All in all after using both for some time now, i always go with RPC as its more lightweight, easier to test and debug, and faster then using a RequestFactory. Although RequestFactory might be more elegant and extensible then its RPC counter part. The added complexity does not make it a better tool necessary.
My opinion is that the best architecture is to use two web apps , one client and one server. The server is a simple lightweight generic java webapp that uses the servlet.jar library. The client is GWT. You make RESTful request via GWT-RPC into the server side of the client web application. The server side of the client is just a pass though to apache http client which uses a persistant tunnel into the request handler you have running as a single servlet in your server servlet web application. The servlet web application should contain your database application layer (hibernate, cayenne, sql etc..) This allows you to fully divorce the database object models from the actual client providing a much more extensible and robust way to develop and unit test your application. Granted it requires a tad bit of initial setup time, but in the end allows you to create a dynamic request factory sitting outside of GWT. This allows you to leverage the best of both worlds. Not to mention being able to test and make changes to your server side without having to have the gwt client compiled or build.
I think it's really helpful if you have a heavy pojo on the client side, for example if you use Hibernate or JPA entities.
We adopted another solution, using a Django style persistence framework with very light entities.
The only caveat I would put in is that RequestFactory uses the binary data transport (deRPC maybe?) and not the normal GWT-RPC.

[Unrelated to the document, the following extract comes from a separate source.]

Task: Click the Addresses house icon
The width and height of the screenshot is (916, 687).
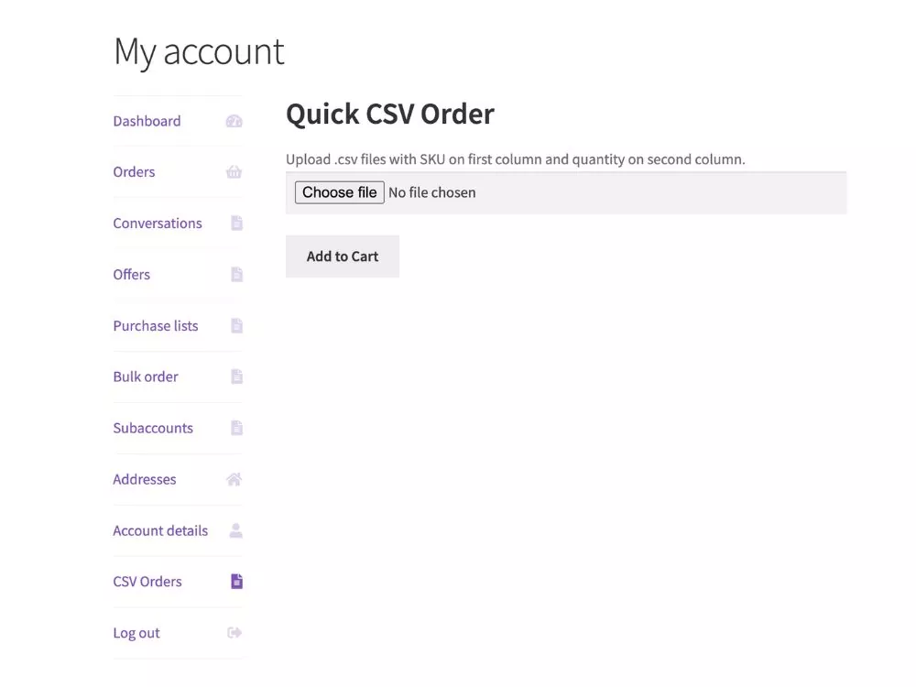Action: [234, 479]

This only matters if you are doing heavy testing with SyncProxy, Jmeter, Fiddler, or any similar tool that can read/evaluate the contents of the HTTP request/response (like GWT-RPC), but would be more challenging with deRPC or RequestFactory.

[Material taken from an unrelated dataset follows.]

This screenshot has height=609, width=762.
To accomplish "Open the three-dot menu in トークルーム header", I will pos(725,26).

We have have a very large implementation of GWT-RPC in our project.
Actually we have 50 Service interfaces with many methods each, and we have problems with the size of TypeSerializers generated by the compiler that turns our JS code huge.
So we are analizing to move towards RequestFactory.
I have been read for a couple of days digging into the web and trying to find what other people are doing.
The most important drawback I saw, and maybe I could be wrong, is that with RequestFactory your are no longer in control of the communication between your Server Domain objects and your client ones.
What we need is apply the load / save pattern in a controlled way. I mean, for example client receive the whole object graph of objects belonging to a specific transaction, do his updates and them send the whole back to the server. The server will be responsible for doing validation, compare old with new values and do persistance. If 2 users from different sites gets the same transaction and do some updates, the resulting transaction shouldn't be the merged one. One of the updates should fail in my scenario.
I don't see that RequestFactory helps supporting this kind of processing.
Regards
Daniel
Is it fair to say that when considering a limited MIS application, say with 10-20 CRUD'able business objects, and each with ~1-10 properties, that really it's down to personal preference which route to go with?
If so, then perhaps projecting how your application is going to scale could be the key in choosing your route GWT RPC or RequestFactory:
My application is expected to stay with that relatively limited number of entities but will massively increase in terms of their numbers. 10-20 objects * 100,000 records.
My application is going to increase significantly in the breadth of entities but the relative numbers involved of each will remain low. 5000 objects * 100 records.
My application is expected to stay with that relatively limited number of entities AND will stay in relatively low numbers of e.g. 10-20 objects * 100 records
In my case, I'm at the very starting point of trying to make this decision. Further complicated by having to change UI client side architecture as well as making the transport choice. My previous (significantly) large scale GWT UI used the Hmvc4Gwt library, which has been superseded by the GWT MVP facilities.